The need to protect data from unauthorised access is an old story. Military communications were the first to require an encryption system that would prevent the enemy, in case of interception, to understand the content of a message. The Caesar cypher is one of the oldest encryption techniques, it was used by Julius Caesar for his secret messages and during the second World War, Germany used the Enigma machine to encrypt and decrypt communications.
Today, encryption not only protects military communications but is used to protect digital data in general.
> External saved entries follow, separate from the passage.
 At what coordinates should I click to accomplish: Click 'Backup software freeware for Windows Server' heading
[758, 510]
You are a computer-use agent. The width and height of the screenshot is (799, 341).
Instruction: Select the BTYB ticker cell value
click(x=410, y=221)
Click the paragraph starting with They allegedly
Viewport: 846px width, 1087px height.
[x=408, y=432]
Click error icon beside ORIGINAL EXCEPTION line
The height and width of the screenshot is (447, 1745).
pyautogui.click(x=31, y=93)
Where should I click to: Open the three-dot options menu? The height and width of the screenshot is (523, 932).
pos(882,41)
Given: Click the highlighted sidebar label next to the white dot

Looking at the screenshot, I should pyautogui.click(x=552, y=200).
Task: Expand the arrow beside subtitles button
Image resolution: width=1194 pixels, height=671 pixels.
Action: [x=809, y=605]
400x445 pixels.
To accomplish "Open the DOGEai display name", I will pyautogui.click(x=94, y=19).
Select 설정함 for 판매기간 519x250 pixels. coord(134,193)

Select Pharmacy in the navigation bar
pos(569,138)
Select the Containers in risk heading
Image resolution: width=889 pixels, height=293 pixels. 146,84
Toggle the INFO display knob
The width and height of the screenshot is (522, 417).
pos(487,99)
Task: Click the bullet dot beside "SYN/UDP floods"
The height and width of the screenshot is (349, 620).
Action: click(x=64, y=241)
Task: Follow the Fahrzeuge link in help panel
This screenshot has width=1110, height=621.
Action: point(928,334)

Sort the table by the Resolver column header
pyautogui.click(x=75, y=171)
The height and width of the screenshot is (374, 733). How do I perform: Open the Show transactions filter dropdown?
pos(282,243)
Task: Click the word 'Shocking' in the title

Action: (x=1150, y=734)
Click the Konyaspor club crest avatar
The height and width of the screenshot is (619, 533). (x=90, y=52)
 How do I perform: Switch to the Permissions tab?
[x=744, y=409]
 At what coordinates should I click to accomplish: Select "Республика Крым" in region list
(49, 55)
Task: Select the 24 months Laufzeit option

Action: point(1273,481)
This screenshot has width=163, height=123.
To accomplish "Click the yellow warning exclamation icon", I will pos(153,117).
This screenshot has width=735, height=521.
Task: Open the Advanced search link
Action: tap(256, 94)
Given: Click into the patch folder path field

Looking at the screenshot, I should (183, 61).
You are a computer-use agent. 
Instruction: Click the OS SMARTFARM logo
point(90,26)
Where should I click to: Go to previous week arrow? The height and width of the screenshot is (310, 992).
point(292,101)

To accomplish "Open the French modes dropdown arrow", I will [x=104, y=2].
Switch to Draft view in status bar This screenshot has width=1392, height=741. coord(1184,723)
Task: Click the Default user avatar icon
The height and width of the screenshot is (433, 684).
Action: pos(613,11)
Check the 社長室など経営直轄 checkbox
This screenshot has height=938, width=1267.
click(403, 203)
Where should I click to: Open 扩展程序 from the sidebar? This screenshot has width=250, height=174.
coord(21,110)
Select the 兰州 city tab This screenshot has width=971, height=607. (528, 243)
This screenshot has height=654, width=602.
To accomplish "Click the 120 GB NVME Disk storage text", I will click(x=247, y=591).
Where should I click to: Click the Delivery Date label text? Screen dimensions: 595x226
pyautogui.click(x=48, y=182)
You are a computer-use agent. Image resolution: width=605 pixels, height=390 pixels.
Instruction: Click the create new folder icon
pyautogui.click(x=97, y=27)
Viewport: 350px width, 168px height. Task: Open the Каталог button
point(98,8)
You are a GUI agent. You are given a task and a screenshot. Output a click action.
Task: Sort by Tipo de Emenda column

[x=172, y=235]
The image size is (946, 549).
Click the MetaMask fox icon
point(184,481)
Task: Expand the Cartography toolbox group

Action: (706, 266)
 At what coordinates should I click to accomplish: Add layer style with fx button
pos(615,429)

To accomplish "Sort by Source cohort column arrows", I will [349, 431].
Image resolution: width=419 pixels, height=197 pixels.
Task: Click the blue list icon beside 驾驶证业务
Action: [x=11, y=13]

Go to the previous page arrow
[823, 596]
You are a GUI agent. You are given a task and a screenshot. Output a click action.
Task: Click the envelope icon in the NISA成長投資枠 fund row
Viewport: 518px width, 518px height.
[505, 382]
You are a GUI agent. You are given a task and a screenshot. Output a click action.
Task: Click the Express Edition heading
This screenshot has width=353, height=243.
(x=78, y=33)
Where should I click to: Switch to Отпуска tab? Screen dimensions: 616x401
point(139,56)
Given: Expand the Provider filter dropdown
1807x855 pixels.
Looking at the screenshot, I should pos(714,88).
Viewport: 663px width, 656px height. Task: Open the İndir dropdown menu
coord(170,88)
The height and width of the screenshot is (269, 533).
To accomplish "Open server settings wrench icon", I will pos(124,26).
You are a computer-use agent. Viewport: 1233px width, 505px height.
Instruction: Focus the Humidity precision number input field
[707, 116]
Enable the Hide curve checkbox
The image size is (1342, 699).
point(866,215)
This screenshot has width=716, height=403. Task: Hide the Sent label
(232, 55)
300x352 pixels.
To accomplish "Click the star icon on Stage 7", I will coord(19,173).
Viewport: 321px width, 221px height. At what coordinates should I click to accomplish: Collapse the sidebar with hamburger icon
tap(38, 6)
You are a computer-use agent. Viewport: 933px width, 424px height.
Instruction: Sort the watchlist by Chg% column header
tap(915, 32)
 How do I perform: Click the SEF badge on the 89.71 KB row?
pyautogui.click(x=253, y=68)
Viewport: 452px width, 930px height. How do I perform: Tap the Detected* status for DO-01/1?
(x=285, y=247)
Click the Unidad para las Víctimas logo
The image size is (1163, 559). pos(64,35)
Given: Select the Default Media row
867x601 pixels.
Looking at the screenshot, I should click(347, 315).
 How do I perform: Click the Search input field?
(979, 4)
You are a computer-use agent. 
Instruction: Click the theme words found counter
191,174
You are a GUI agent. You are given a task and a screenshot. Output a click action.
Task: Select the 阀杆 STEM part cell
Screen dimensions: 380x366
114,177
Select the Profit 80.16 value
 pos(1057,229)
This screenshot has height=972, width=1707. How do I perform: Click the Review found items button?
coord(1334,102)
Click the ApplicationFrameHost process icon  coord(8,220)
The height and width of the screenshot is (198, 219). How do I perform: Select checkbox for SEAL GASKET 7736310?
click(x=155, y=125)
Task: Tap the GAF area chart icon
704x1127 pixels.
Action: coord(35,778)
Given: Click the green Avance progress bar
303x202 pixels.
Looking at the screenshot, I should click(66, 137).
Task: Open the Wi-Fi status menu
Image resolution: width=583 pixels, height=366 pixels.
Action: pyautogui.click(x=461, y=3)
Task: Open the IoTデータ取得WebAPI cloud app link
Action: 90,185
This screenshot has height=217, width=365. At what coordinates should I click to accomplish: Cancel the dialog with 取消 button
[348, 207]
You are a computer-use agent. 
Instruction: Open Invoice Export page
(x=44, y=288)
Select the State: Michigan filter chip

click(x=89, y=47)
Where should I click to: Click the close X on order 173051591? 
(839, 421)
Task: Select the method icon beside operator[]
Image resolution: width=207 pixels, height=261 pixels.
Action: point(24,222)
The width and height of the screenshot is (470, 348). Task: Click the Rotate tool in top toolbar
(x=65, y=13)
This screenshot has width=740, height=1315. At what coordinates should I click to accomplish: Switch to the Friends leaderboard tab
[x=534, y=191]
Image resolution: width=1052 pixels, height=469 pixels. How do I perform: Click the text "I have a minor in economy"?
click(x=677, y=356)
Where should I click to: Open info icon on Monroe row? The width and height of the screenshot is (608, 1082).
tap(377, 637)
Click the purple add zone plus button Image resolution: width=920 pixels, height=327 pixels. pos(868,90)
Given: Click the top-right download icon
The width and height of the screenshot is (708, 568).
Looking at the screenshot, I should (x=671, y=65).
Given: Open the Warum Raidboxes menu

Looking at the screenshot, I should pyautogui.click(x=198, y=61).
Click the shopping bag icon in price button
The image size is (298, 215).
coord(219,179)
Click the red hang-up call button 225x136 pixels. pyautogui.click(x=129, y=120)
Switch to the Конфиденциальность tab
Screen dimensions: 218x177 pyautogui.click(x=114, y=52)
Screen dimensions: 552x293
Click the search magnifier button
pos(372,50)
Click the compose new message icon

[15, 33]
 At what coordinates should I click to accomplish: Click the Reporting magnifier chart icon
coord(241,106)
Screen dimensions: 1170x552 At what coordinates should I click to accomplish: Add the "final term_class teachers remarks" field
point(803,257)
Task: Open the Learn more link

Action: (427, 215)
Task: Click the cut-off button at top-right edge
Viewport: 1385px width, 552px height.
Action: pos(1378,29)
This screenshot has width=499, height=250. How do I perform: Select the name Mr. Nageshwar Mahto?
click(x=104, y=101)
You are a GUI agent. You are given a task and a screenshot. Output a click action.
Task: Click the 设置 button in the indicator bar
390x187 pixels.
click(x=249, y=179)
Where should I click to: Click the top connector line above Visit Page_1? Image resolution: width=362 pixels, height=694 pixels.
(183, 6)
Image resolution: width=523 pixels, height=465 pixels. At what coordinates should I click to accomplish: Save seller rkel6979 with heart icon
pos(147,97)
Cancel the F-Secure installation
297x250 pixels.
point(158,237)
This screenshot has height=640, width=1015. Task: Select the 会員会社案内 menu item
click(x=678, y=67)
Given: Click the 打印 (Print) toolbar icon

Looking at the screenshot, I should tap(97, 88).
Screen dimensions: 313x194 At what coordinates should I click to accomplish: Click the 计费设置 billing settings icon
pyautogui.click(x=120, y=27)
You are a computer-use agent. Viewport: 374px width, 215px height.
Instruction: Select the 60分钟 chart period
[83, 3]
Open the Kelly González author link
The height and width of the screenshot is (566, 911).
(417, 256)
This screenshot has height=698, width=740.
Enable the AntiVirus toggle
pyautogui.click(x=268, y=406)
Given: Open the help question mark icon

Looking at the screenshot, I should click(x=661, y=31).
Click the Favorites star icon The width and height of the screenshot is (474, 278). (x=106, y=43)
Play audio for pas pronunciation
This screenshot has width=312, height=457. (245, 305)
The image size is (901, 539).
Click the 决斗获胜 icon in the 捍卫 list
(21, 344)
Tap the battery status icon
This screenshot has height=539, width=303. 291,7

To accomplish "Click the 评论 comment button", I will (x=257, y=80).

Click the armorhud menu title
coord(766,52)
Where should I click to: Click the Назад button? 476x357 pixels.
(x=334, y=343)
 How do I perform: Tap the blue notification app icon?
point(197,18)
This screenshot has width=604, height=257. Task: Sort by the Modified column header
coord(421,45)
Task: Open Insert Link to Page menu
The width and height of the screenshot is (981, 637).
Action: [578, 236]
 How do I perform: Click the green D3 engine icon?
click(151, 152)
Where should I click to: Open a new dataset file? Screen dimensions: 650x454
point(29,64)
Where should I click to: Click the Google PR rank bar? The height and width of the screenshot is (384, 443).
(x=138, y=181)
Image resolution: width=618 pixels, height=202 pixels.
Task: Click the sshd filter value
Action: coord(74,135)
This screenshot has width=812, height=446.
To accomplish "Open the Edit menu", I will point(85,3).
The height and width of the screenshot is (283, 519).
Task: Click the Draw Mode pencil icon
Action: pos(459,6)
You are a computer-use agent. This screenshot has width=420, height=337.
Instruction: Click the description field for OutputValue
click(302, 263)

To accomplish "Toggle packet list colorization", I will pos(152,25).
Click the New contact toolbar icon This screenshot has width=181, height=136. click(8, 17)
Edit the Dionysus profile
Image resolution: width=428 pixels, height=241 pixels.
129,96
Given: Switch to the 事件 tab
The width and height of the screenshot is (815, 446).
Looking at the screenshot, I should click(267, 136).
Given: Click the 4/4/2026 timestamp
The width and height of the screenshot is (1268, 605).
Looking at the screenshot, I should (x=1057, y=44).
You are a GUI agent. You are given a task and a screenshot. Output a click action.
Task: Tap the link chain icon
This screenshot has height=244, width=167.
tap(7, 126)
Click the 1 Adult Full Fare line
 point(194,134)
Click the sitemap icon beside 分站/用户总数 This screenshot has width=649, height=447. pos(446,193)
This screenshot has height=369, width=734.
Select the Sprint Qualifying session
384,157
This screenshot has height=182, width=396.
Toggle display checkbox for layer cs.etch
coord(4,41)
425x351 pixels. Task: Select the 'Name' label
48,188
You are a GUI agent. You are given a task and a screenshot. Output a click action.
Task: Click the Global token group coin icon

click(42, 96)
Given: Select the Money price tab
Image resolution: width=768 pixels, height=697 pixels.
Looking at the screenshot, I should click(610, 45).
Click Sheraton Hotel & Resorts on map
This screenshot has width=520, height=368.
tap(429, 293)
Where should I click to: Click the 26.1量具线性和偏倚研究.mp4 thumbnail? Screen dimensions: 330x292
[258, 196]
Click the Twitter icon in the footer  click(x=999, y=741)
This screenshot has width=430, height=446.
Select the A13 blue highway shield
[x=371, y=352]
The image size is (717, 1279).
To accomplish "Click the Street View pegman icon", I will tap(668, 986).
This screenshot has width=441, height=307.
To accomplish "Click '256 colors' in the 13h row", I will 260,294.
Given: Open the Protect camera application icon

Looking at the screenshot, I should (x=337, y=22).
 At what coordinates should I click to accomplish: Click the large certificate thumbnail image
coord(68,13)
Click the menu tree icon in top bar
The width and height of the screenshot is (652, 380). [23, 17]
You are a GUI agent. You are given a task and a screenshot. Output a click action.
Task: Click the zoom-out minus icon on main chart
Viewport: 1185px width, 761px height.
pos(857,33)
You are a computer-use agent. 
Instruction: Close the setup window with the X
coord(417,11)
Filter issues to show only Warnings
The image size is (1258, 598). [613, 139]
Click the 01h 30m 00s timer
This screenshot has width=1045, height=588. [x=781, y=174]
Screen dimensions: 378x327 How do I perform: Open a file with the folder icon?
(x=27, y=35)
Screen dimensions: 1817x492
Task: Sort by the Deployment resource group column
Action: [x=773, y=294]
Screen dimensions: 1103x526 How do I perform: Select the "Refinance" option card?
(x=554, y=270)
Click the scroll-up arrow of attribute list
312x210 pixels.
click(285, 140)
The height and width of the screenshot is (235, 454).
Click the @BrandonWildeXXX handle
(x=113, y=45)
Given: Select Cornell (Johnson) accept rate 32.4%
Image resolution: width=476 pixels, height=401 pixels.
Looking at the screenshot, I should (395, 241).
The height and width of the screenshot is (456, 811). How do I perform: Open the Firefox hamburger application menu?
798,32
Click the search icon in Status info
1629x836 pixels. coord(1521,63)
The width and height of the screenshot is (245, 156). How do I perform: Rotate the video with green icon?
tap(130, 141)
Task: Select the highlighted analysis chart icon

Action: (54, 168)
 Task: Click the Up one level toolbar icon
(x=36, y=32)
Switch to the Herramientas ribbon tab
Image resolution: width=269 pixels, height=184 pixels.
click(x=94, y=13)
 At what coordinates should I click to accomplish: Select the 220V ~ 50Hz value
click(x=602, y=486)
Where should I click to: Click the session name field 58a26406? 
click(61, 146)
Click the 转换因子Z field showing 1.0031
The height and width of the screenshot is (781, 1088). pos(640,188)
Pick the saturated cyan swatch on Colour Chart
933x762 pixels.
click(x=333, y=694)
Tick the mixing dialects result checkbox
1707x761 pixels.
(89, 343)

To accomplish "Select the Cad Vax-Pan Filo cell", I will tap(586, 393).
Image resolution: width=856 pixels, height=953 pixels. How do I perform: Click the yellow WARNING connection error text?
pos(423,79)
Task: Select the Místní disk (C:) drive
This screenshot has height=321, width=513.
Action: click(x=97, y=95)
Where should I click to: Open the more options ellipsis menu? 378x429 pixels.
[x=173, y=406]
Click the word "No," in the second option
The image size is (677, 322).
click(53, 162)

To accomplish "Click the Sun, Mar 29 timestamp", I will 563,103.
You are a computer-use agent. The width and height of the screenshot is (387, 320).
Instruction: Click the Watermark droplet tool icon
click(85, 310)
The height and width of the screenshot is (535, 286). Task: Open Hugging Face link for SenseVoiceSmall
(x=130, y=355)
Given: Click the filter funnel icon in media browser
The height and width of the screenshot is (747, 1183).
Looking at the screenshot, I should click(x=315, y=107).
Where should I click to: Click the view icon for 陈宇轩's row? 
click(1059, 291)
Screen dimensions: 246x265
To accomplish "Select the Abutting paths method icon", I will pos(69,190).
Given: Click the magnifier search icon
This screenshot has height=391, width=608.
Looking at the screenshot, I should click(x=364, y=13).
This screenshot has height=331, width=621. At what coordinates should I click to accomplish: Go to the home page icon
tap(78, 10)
The information residing in computers and other electronic devices or transferred over networks is considered a real strategic intangible asset with a huge economic value, which is able to attract interests that are far from legal (i.e. identity theft, cyber-attacks, etc.).
Encryption enhances the effectiveness of data protection though it still has a weakness: the encrypted data needs to be decrypted before it becomes usable.
The homomorphic encryption
To solve the problem of processing encrypted data without having to decipher it before (and thus make it vulnerable again), IT scientists and mathematicians have long worked on homomorphic encryption, a concept first introduced by Rivest, Adleman and Dertouzos in 1978. The adjective homomorphic indicates an encryption scheme that allows you to perform calculations of encrypted data without the need to decrypt it first.
In other words, carrying out an operation on two encrypted data sets would produce an encrypted result that – if deciphered – would be equal to the result obtained by carrying out the same operation on both unencrypted data sets.
- Imagine two numbers that are not encrypted: 30 and 50.
- Once encrypted, the numbers become 43 and 72.
- The sum of the two encrypted numbers gives you the encrypted result of 115 (43 + 72).
- In the homomorphic encryption if you decrypt 115 the result you will get is 80 (which is equal to the sum of the original numbers, 30 + 50).
The strength of the homomorphic encryption is obvious! The first full homomorphic encryption scheme (FHE) was developed by the American researcher Craig Gentry in 2009. An FHE scheme supports arbitrary computation (it allows an unlimited number of both addition and multiplication operations) and it’s therefore more powerful than a so-called partially-homomorphic encryption (PHE) scheme which only supports the addition or multiplication of encrypted data (the FHE scheme by Gentry works supporting multiplication and addition at the same time, AND and XOR in Boolean algebra).
Homomorphic encryption applications to the cloud
Web services and in particular cloud computing can leverage the homomorphic encryption technology PHE as a great data protection tool. The possibility to process the information on the cloud without the need to decrypt the data would make the cloud itself much more secure: the user could send an encrypted request to the cloud server to perform an operation on the encrypted data and get an encrypted result to be decrypted with his/her own key.
The fully homomorphic scheme developed by Craig Gentry (now an IBM researcher in the field of cryptographic systems) was defined by its critics as being too slow and too complex to be used in the cloud. The encryption involves complex calculations that requires time to be performed, slowing down the speed of the processes. The basic idea here is that a faster encryption should not affect web services and thus the web providers could use it for all data moving on the Internet.
Recently, in February 2016, Microsoft researchers in cooperation with academics have published a paper (CryptoNets: Applying Neural Networks to Encrypted Data with High Throughput and Accuracy) which claims to have sped up the homomorphic encryption.
The original scheme of Gentry, in fact, was 100 trillion times slower in making calculations on encrypted data over unencrypted data, IBM has significantly improved the performance making calculations 2 million times faster, but Microsoft is now said to have made big steps forward in terms of speed. The researchers developed an artificial intelligence called CryptoNets, a neural network that can process encrypted data without the need to decrypt it. The paper also explains how this technology can be applied to the cloud to process encrypted data without the decryption key.
The homomorphic encryption represents the future of cryptographic techniques as it allows you to perform operations on encrypted data without the need to decrypt it. To take advantage of the PHE schemes would be especially beneficial for cloud computing. It would offer an effective data protection system and the solution to important privacy issues. As an example, in the medical field, cloud-based analysis performed by researchers on datasets of DNA sequences would be possible.
One of the main problems of the homomorphic encryption is the speed of execution, but recently Microsoft seems to have been very successful in overcoming this challenge. The next few years will tell us if the use of PHE can be really implemented at global level in cloud platforms.